- **TASK DESCRIPTION**
Turn the lines of the items into a JSON list of strings, one string per line, and leave out any blank lines.

[Start EXERCISE INPUT]

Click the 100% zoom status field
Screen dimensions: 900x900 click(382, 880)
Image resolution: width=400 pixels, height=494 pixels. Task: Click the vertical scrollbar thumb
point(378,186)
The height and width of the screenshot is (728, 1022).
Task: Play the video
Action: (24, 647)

[End EXERCISE INPUT]

- **TASK RESPONSE**
[
  "Click the 100% zoom status field",
  "Screen dimensions: 900x900 click(382, 880)",
  "Image resolution: width=400 pixels, height=494 pixels. Task: Click the vertical scrollbar thumb",
  "point(378,186)",
  "The height and width of the screenshot is (728, 1022).",
  "Task: Play the video",
  "Action: (24, 647)"
]